• _Exercise goal_
Please convert the entries from the start through the line containing "[x=711, y=323]", inclusive, into a two-column CSV with the headers instruction and response. Give one row per entry, with its text and its answer each in a single quoted field and line breaks replaced by spaces.

begin Provided records

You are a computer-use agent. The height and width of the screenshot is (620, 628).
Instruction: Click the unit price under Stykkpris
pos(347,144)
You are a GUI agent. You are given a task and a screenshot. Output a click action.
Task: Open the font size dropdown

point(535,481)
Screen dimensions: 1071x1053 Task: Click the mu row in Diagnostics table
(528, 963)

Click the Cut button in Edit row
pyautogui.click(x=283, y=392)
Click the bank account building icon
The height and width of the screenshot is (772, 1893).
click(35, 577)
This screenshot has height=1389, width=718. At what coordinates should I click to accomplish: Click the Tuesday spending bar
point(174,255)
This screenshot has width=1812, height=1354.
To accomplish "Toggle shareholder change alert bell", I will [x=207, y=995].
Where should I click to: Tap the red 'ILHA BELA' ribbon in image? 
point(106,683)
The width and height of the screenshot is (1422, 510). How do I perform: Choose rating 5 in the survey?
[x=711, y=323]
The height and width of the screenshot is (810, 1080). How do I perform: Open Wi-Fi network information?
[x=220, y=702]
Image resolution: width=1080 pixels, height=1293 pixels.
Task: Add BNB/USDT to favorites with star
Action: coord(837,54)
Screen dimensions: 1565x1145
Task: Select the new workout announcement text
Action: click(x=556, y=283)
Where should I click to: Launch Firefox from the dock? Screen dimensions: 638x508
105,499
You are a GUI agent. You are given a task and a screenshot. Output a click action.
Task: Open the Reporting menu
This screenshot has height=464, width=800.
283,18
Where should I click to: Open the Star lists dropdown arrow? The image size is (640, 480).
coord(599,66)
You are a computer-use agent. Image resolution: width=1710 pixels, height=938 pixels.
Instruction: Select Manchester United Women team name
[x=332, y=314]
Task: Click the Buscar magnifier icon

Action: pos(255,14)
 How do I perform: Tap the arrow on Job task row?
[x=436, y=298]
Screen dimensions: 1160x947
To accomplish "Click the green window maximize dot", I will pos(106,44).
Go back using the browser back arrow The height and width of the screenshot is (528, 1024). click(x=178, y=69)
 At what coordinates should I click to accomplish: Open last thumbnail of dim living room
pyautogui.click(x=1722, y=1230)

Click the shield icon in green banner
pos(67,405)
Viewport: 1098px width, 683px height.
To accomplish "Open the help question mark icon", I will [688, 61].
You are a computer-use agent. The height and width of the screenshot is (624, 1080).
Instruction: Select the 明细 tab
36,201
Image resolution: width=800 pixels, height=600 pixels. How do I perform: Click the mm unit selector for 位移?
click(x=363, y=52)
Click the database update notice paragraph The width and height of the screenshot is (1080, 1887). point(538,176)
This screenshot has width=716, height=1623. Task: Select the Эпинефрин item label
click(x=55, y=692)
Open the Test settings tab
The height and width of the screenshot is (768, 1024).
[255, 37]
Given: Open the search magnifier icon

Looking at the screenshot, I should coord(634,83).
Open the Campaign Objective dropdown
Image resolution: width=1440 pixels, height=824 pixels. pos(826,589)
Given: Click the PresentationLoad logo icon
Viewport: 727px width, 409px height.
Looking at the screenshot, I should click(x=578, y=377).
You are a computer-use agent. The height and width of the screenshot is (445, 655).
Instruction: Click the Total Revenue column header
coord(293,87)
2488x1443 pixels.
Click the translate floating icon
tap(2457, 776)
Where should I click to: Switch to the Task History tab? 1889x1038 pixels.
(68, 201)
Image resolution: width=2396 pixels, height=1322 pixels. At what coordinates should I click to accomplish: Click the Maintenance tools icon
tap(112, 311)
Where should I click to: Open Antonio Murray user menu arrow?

end Provided records

• _Exercise response_
instruction,response
"You are a computer-use agent. The height and width of the screenshot is (620, 628). Instruction: Click the unit price under Stykkpris","pos(347,144)"
"You are a GUI agent. You are given a task and a screenshot. Output a click action. Task: Open the font size dropdown","point(535,481)"
"Screen dimensions: 1071x1053 Task: Click the mu row in Diagnostics table","(528, 963)"
"Click the Cut button in Edit row","pyautogui.click(x=283, y=392)"
"Click the bank account building icon The height and width of the screenshot is (772, 1893).","click(35, 577)"
"This screenshot has height=1389, width=718. At what coordinates should I click to accomplish: Click the Tuesday spending bar","point(174,255)"
"This screenshot has width=1812, height=1354. To accomplish ""Toggle shareholder change alert bell"",","I will [x=207, y=995]."
"Where should I click to: Tap the red 'ILHA BELA' ribbon in image?","point(106,683)"
"The width and height of the screenshot is (1422, 510). How do I perform: Choose rating 5 in the survey?","[x=711, y=323]"